21

I am using Python Pandas for the first time. I have 5-min lag traffic data in csv format:

...
2015-01-04 08:29:05,271238
2015-01-04 08:34:05,329285
2015-01-04 08:39:05,-1
2015-01-04 08:44:05,260260
2015-01-04 08:49:05,263711
...

There are several issues:

  • for some timestamps there's missing data (-1)
  • missing entries (also 2/3 consecutive hours)
  • the frequency of the observations is not exactly 5 minutes, but actually loses some seconds once in a while

I would like to obtain a regular time series, so with entries every (exactly) 5 minutes (and no missing valus). I have successfully interpolated the time series with the following code to approximate the -1 values with this code:

ts = pd.TimeSeries(values, index=timestamps)
ts.interpolate(method='cubic', downcast='infer')

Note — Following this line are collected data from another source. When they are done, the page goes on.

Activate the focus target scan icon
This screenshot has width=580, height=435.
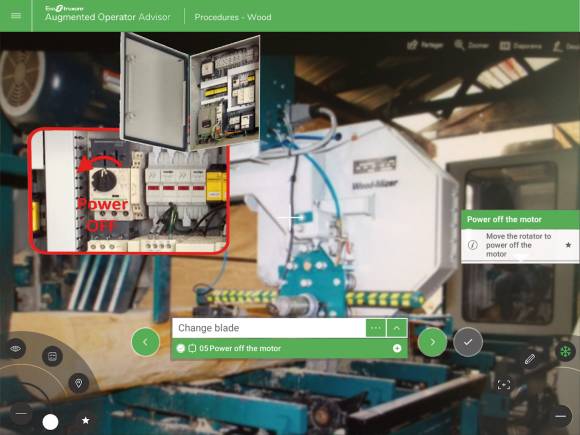pyautogui.click(x=504, y=384)
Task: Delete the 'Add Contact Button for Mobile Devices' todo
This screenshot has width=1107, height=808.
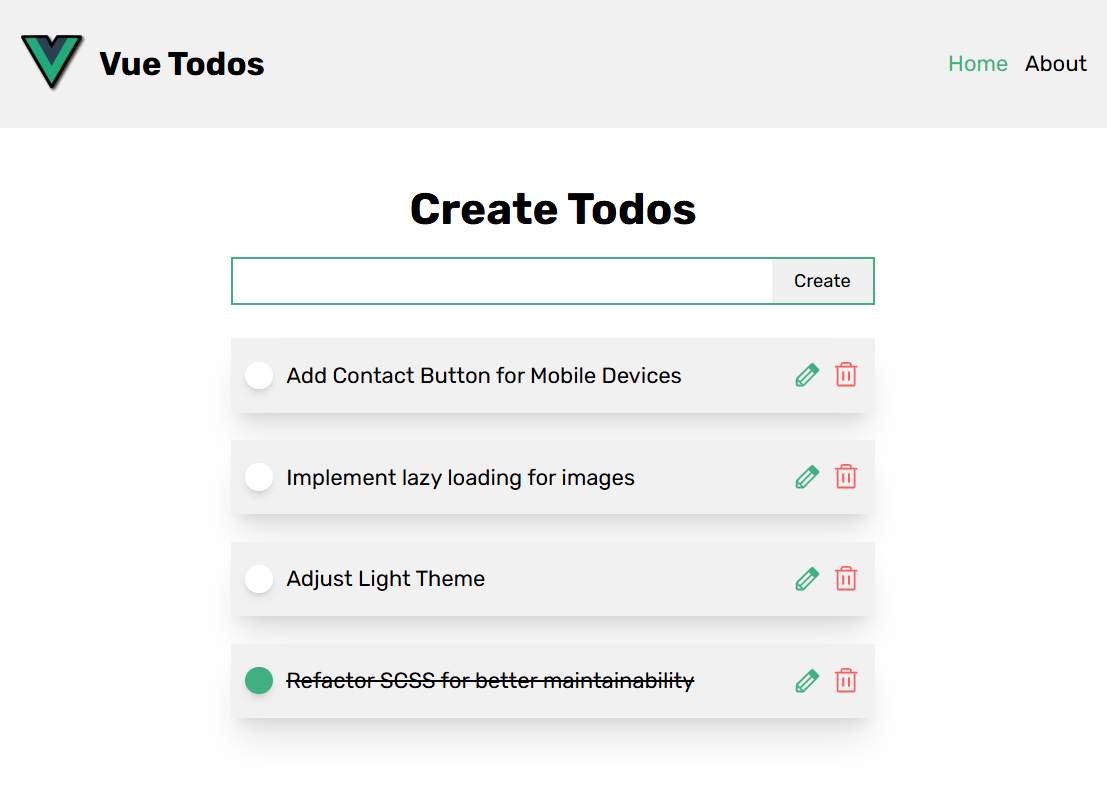Action: click(846, 375)
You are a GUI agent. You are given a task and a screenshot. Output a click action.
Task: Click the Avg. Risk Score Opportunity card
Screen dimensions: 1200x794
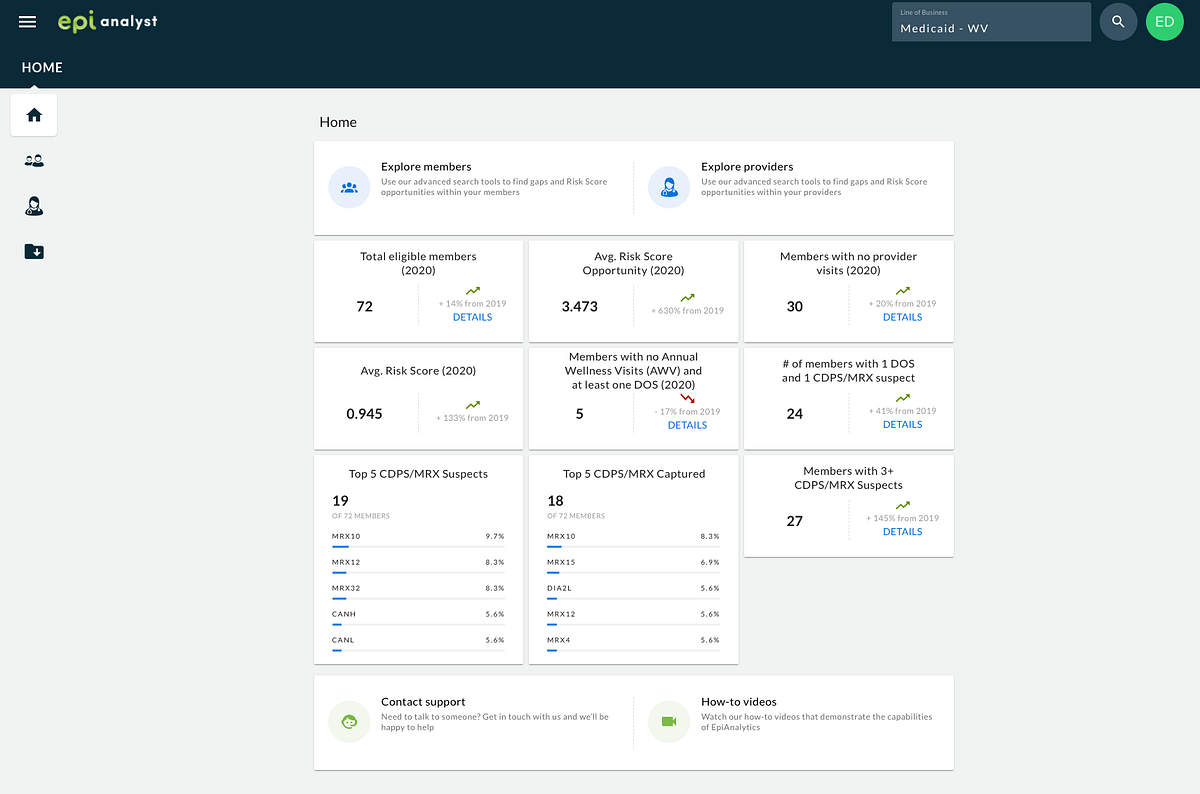(x=633, y=291)
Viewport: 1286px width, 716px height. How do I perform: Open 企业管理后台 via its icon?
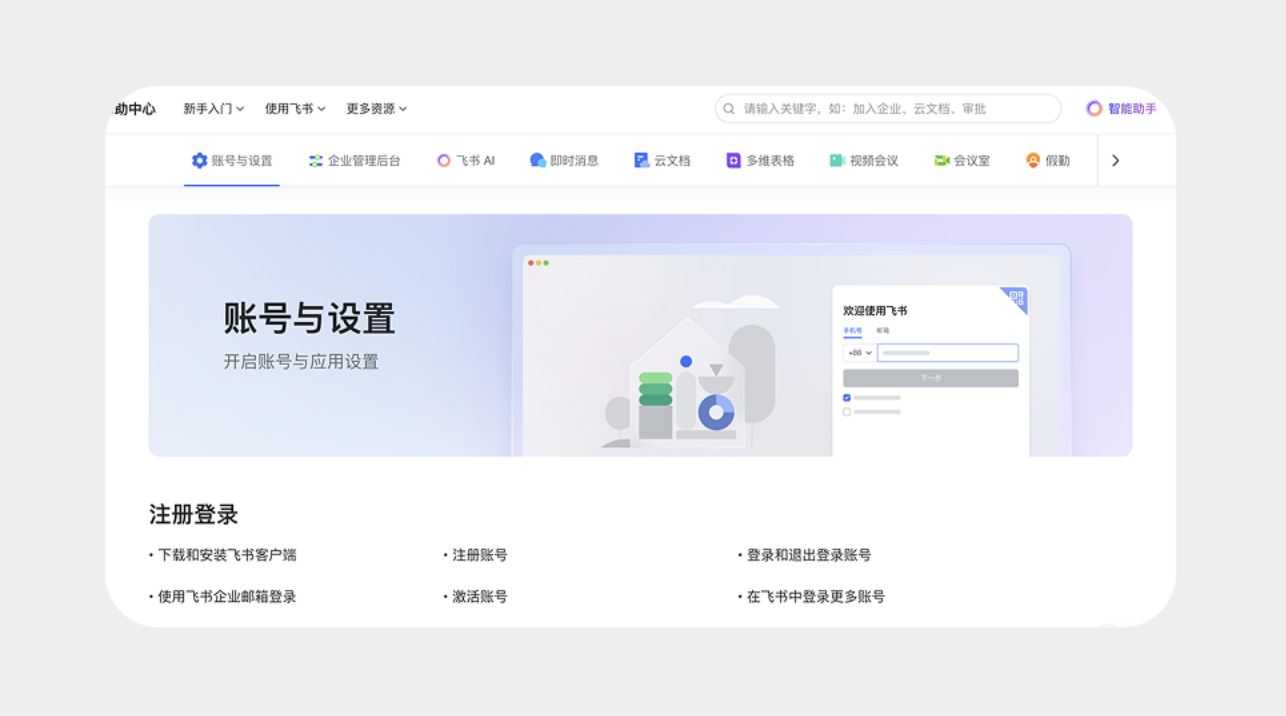tap(316, 161)
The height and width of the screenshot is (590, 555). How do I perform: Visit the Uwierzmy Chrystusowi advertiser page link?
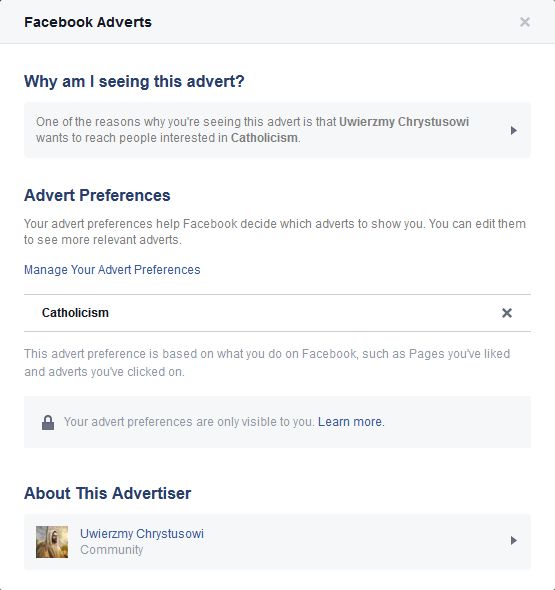pyautogui.click(x=142, y=534)
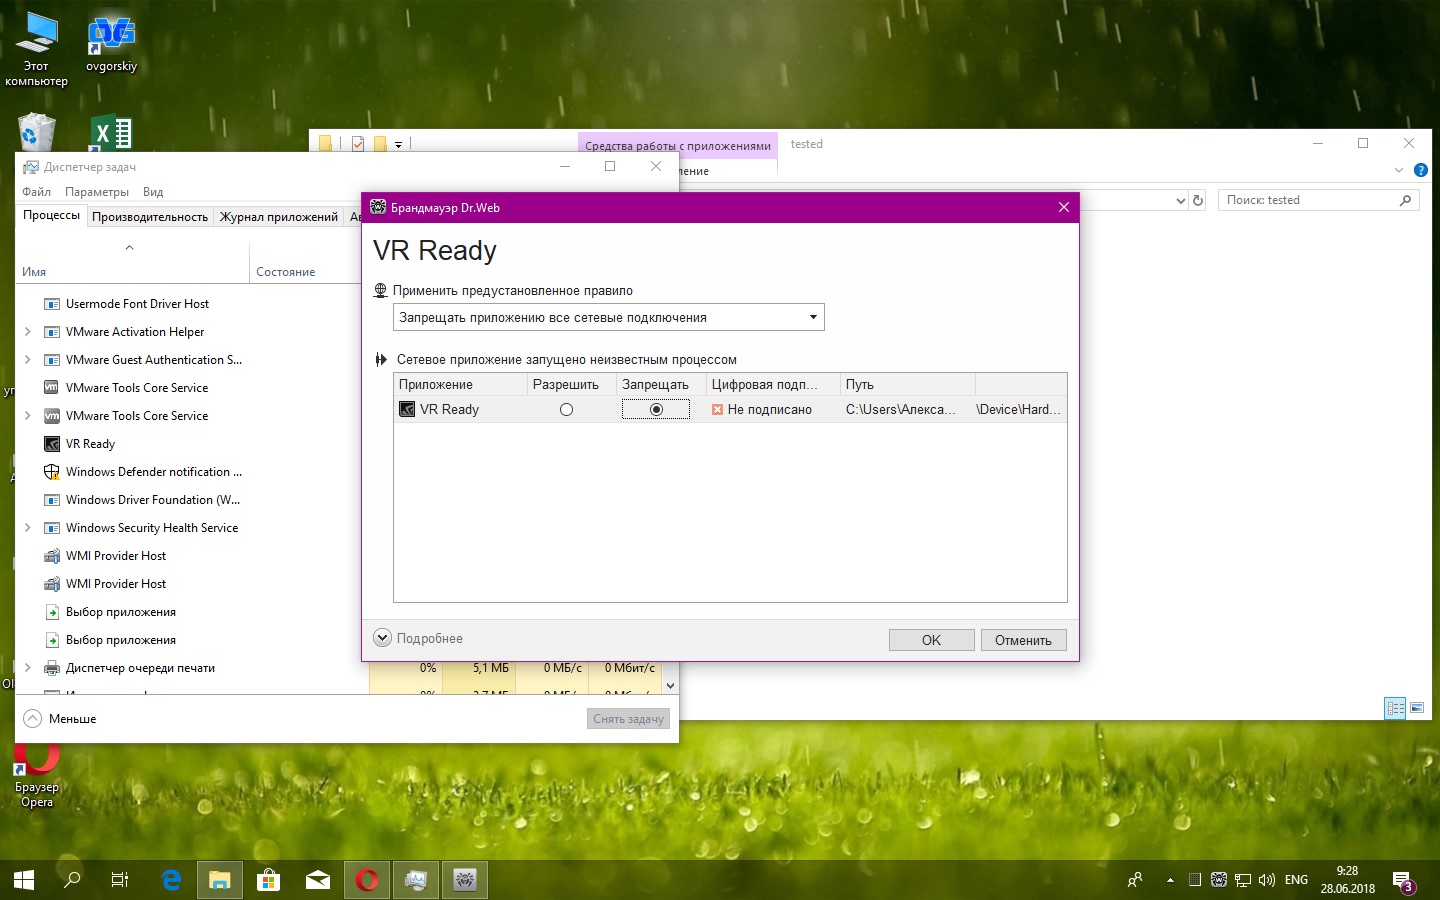Expand the VMware Activation Helper process

click(27, 332)
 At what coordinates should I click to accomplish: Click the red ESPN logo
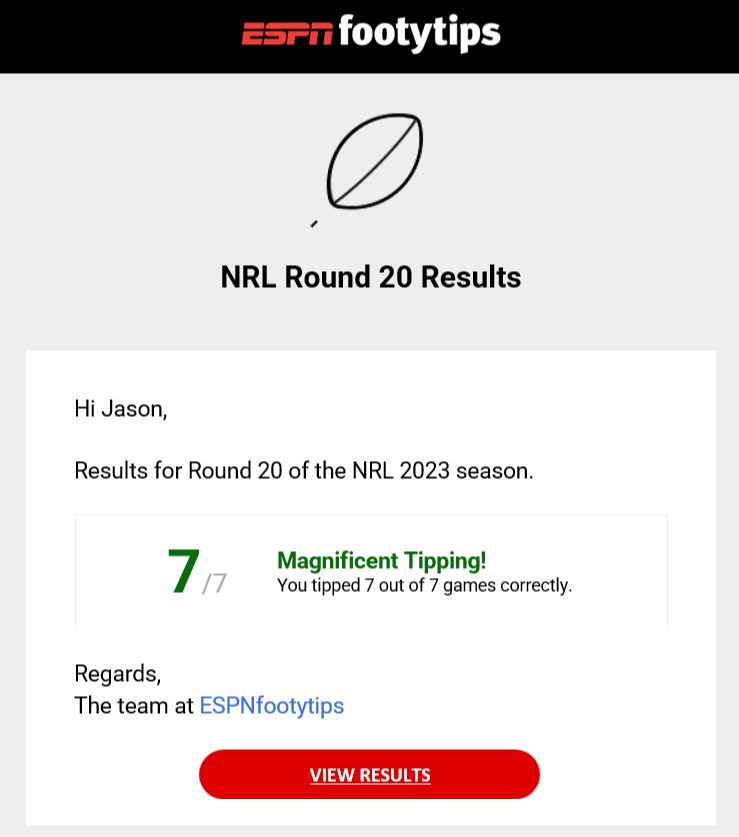coord(287,35)
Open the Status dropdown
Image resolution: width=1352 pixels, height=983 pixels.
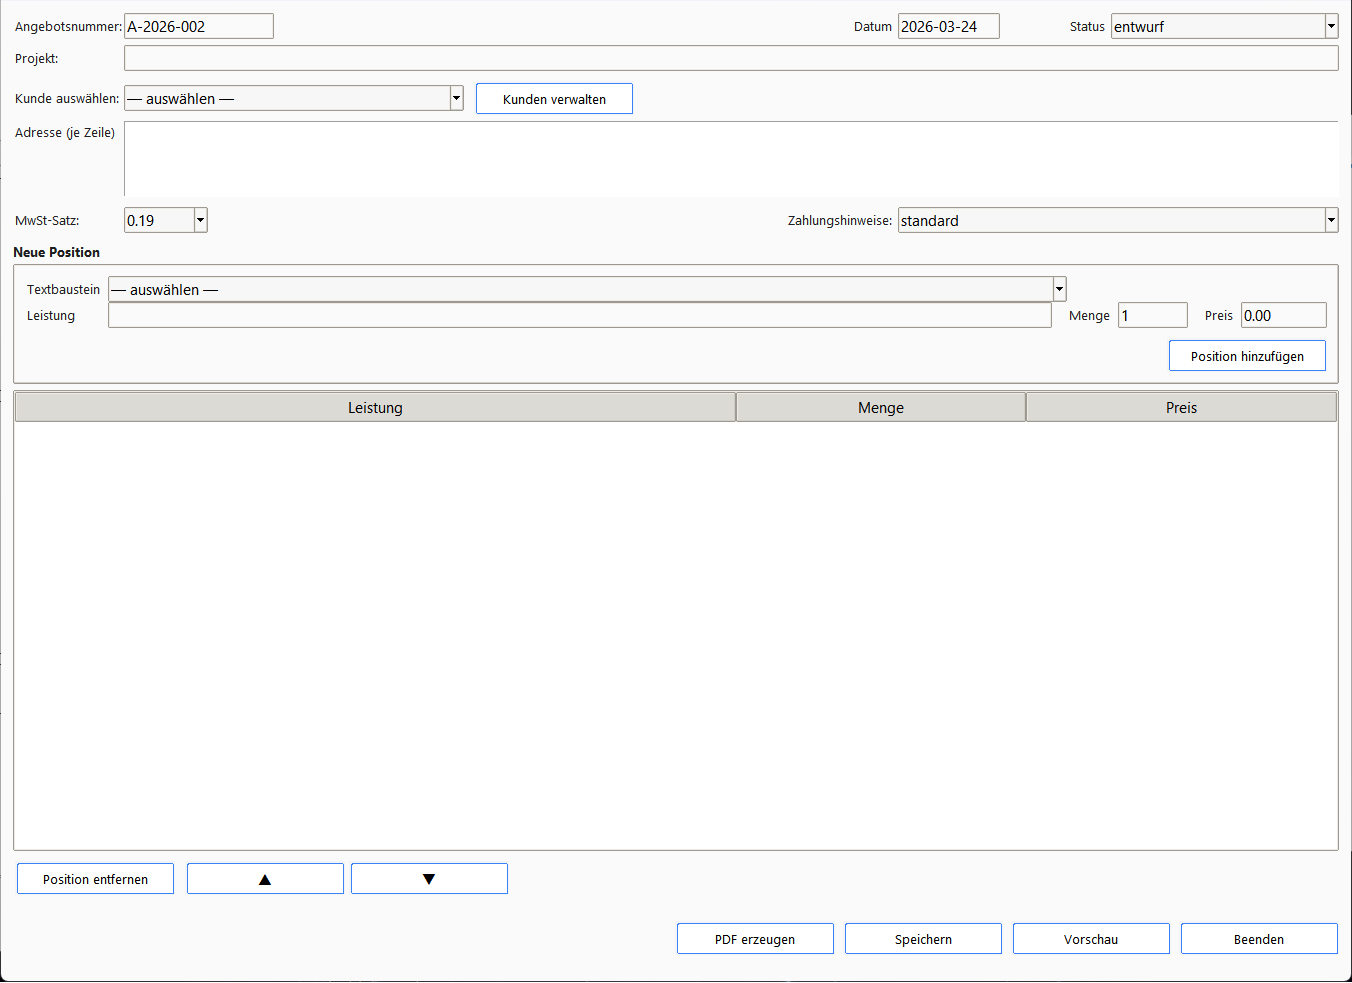point(1330,27)
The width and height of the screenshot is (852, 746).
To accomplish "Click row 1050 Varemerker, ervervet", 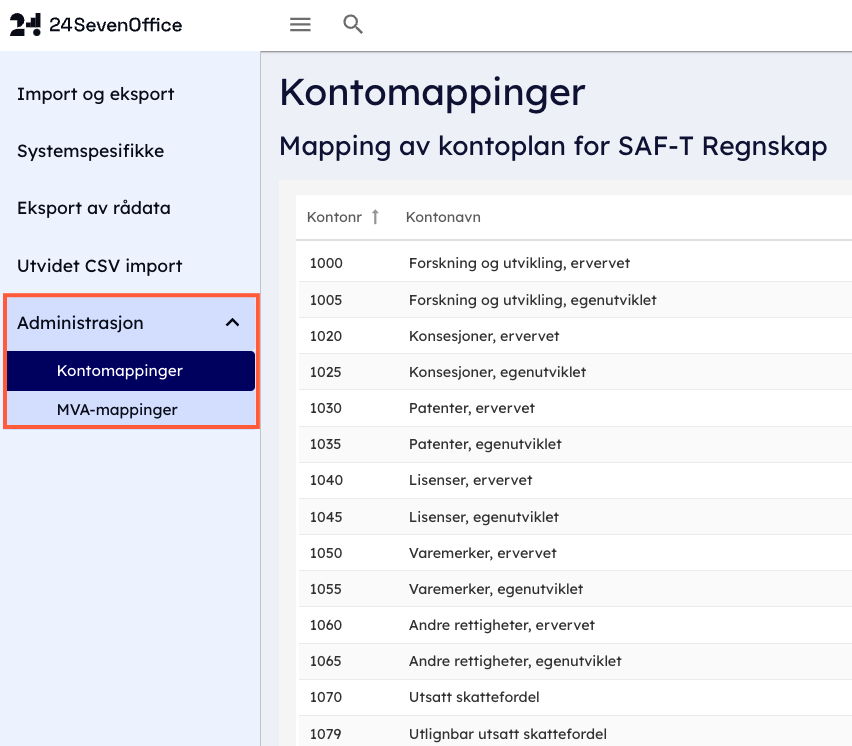I will click(483, 553).
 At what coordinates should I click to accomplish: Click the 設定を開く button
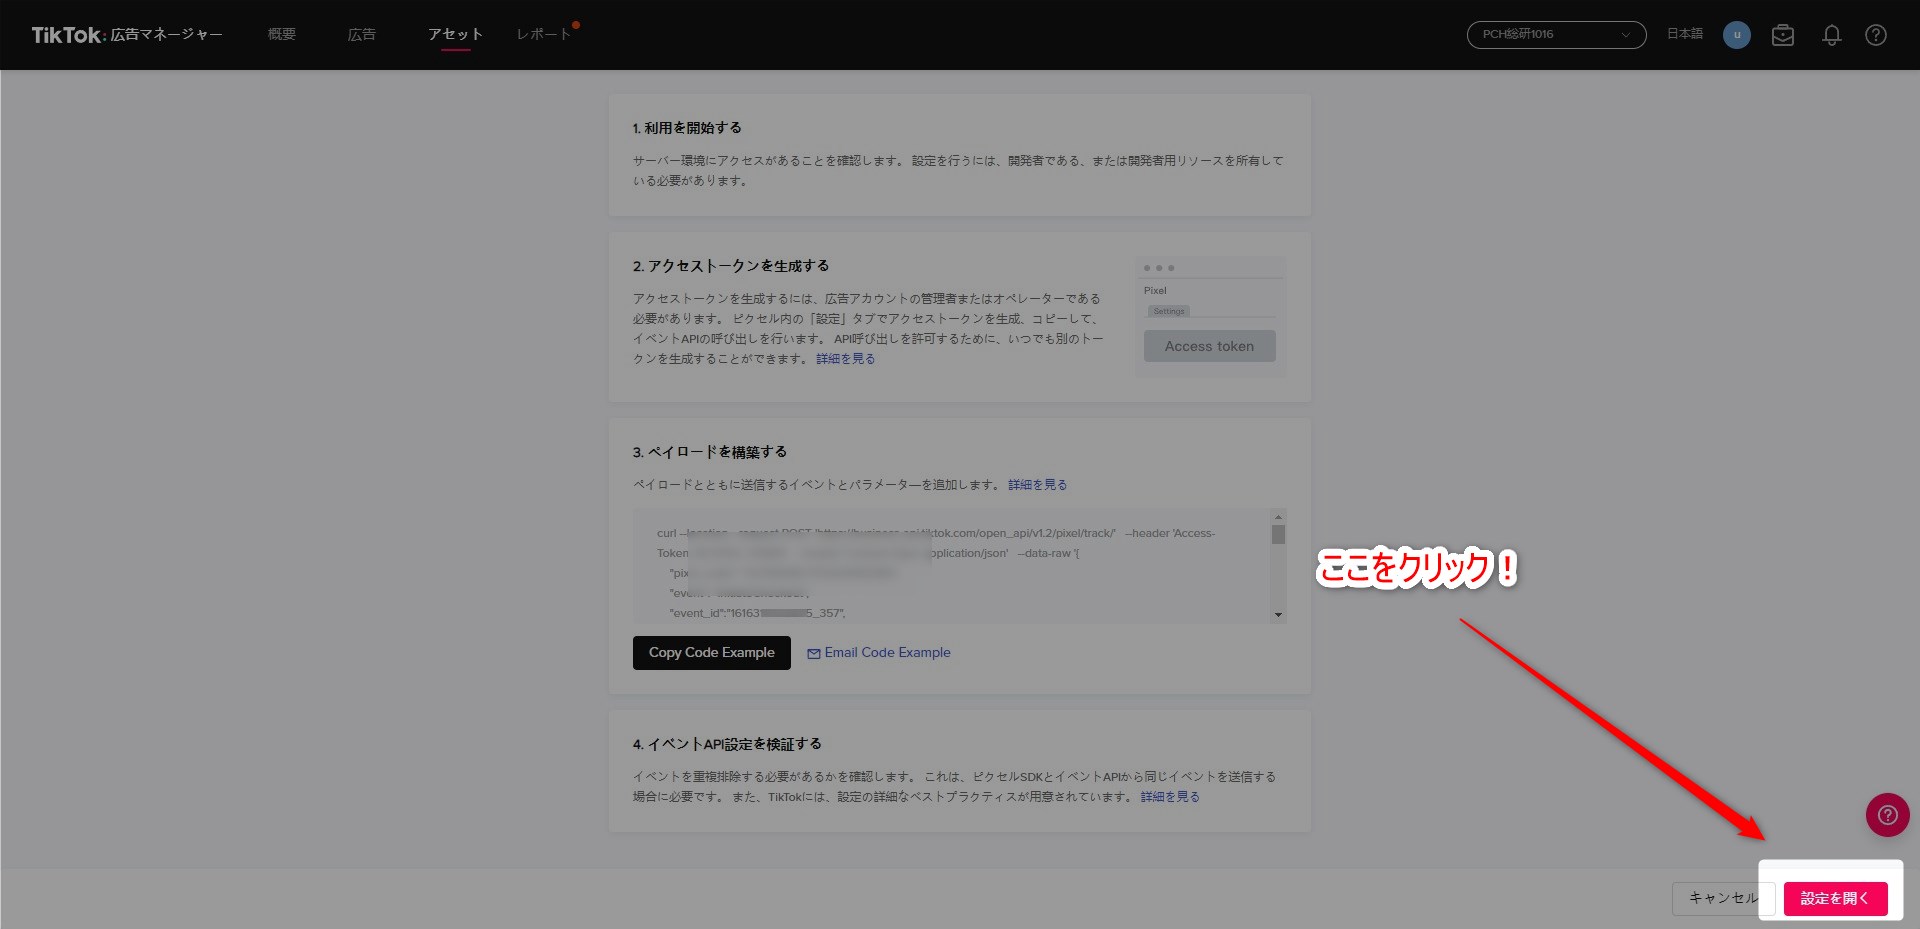[x=1834, y=898]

How can I both interpolate and regularize the frequency of the observations? Thank you all for the help.

riccamini
  • 1,161
  • 1
  • 13
  • 29

1 Answers1

29

Change the -1s to NaNs:

ts[ts==-1] = np.nan

Then resample the data to have a 5 minute frequency.

ts = ts.resample('5T')

Note that, by default, if two measurements fall within the same 5 minute period, resample averages the values together.

Finally, you could linearly interpolate the time series according to the time:

ts = ts.interpolate(method='time')

Since it looks like your data already has roughly a 5-minute frequency, you might need to resample at a shorter frequency so cubic or spline interpolation can smooth out the curve:

import numpy as np
import pandas as pd
import matplotlib.pyplot as plt

values = [271238, 329285, -1, 260260, 263711]
timestamps = pd.to_datetime(['2015-01-04 08:29:05',
                             '2015-01-04 08:34:05',
                             '2015-01-04 08:39:05',
                             '2015-01-04 08:44:05',
                             '2015-01-04 08:49:05'])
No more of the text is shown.